**Problem details:** Below are entries. Give back exactly the lines from the one containing "You are a GUI" through the one containing "Click the empty", inclusive, without the pictures.

Screenshot grounding data:
·····

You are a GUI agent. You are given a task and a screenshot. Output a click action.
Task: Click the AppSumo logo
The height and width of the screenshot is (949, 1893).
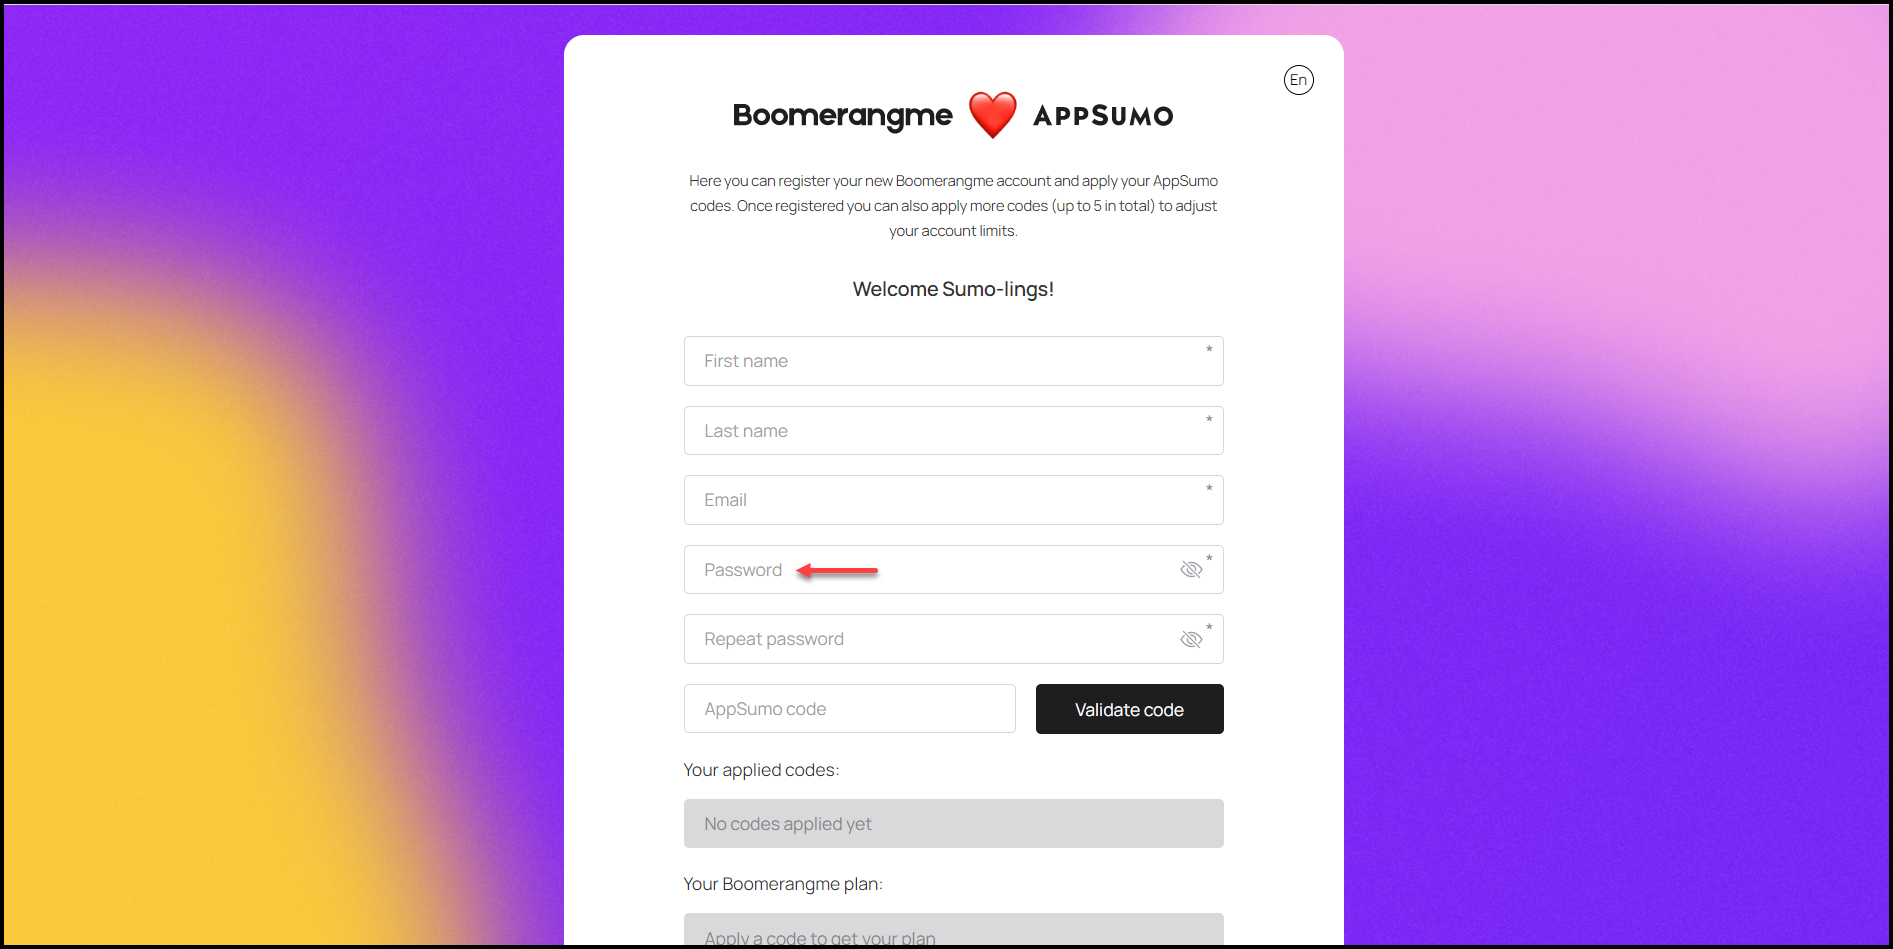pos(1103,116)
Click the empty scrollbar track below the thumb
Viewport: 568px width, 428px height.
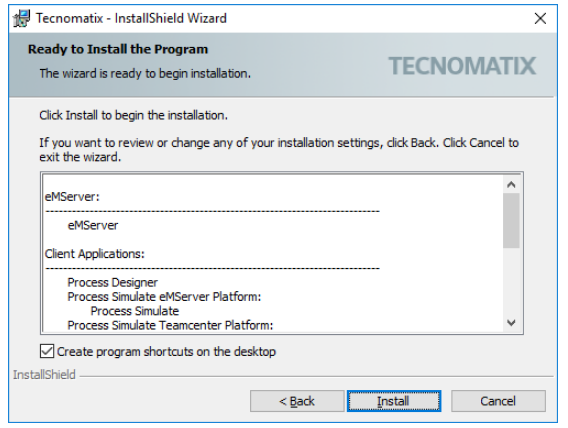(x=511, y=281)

·····

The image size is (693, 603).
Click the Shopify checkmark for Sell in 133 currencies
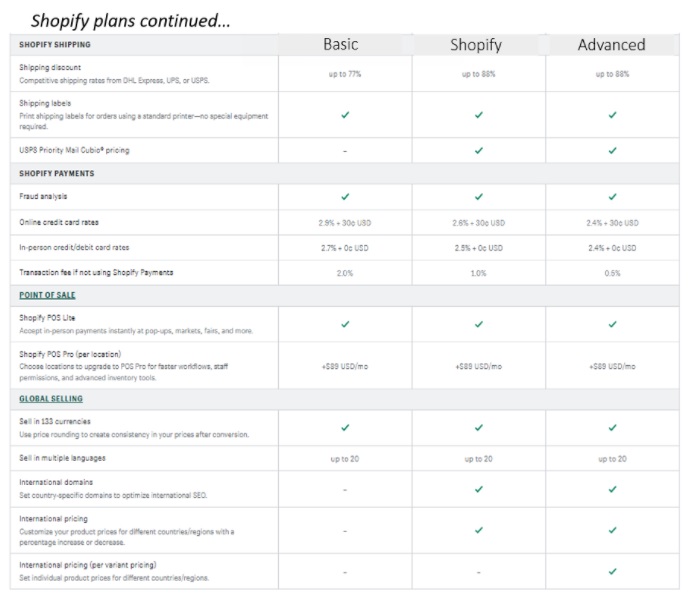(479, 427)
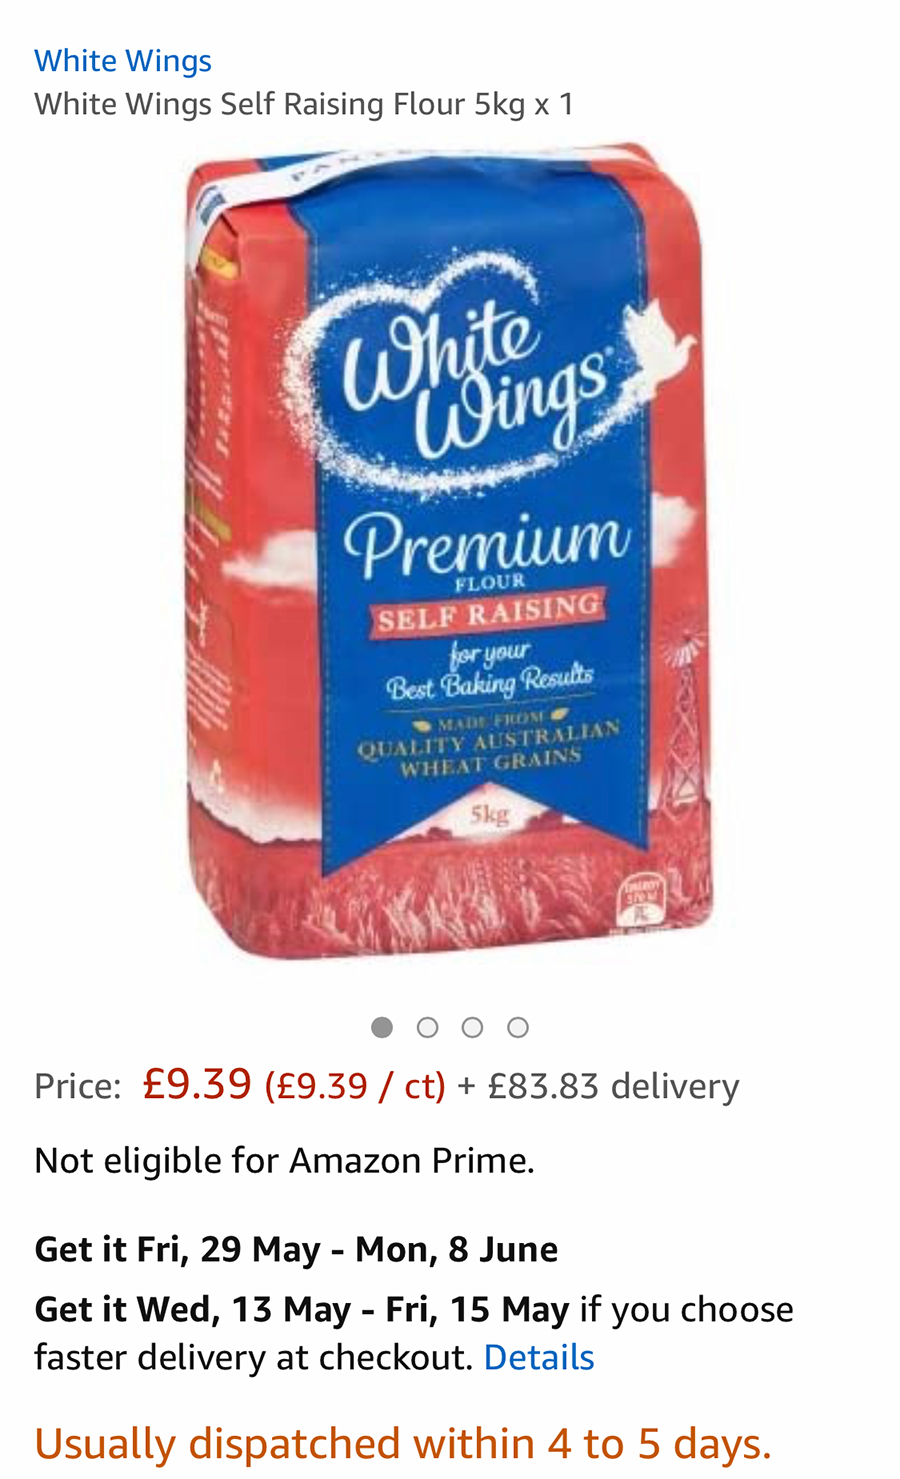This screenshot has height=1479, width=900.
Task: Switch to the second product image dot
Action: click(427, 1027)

·····

**Reply to the exercise:**
You are a GUI agent. You are given a task and a screenshot. Output a click action.
Task: Click the AppSumo logo
The height and width of the screenshot is (949, 1893).
pos(1103,116)
Click the empty scrollbar track below the thumb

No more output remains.